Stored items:

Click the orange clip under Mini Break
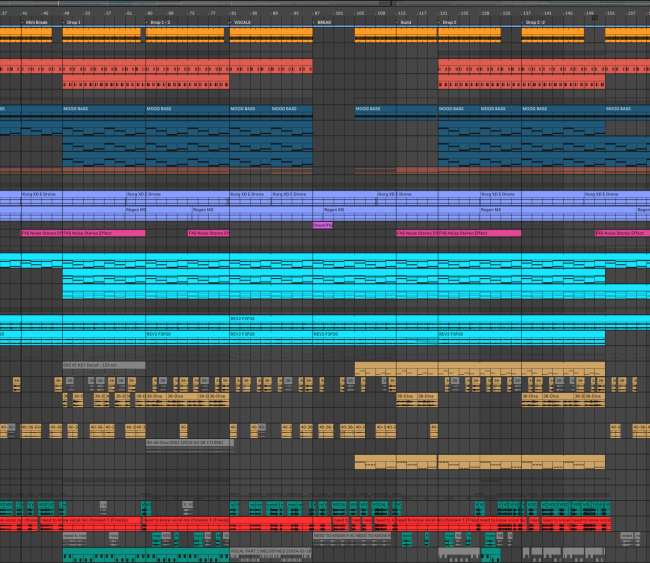This screenshot has width=650, height=563. 36,33
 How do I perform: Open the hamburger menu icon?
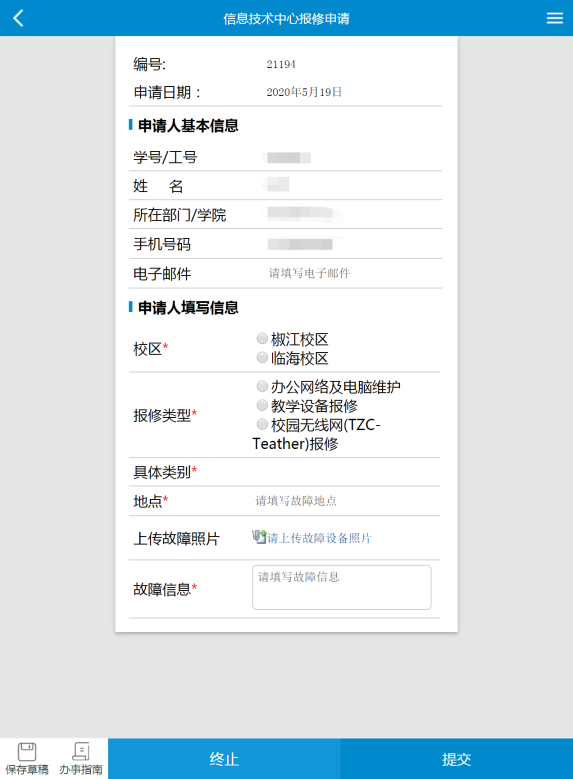pyautogui.click(x=555, y=18)
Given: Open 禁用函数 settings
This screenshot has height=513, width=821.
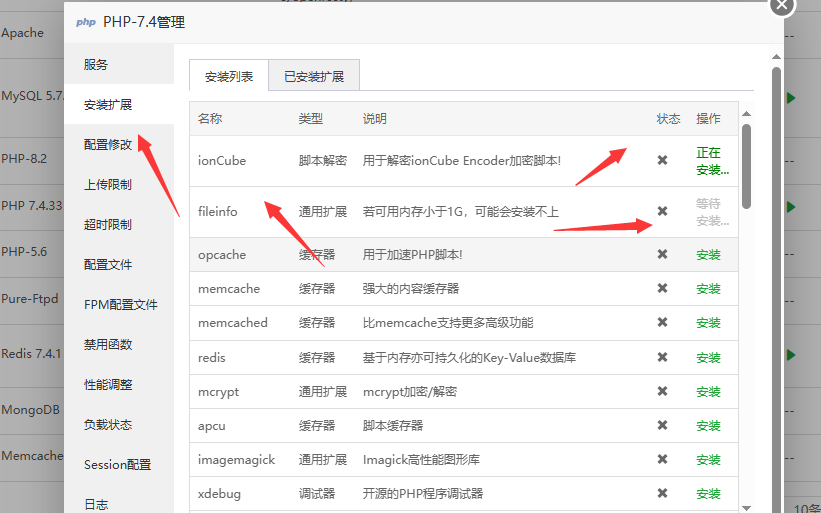Looking at the screenshot, I should point(108,345).
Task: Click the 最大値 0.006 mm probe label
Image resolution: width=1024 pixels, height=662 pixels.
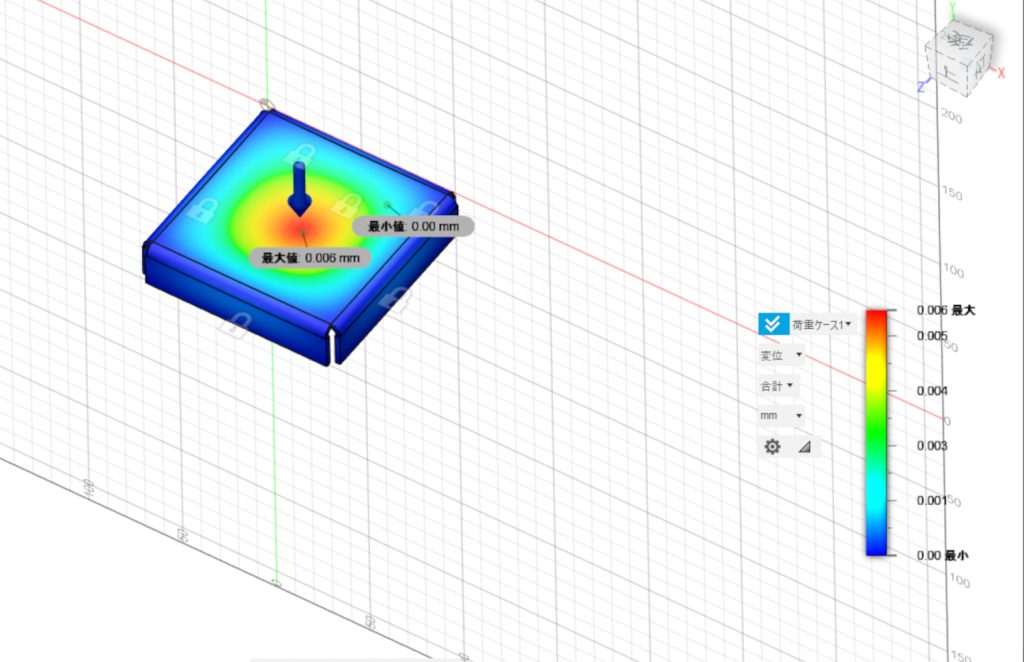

**About this exercise**
Faithful copy, images left out: write out every line of data.

**Response area**
Click the orange clip under Mini Break
This screenshot has width=650, height=563. 36,33
 How do I perform: Open the hamburger menu icon?
pyautogui.click(x=555, y=18)
Given: Open 禁用函数 settings
This screenshot has height=513, width=821.
Looking at the screenshot, I should point(108,345).
Task: Click the 最大値 0.006 mm probe label
Image resolution: width=1024 pixels, height=662 pixels.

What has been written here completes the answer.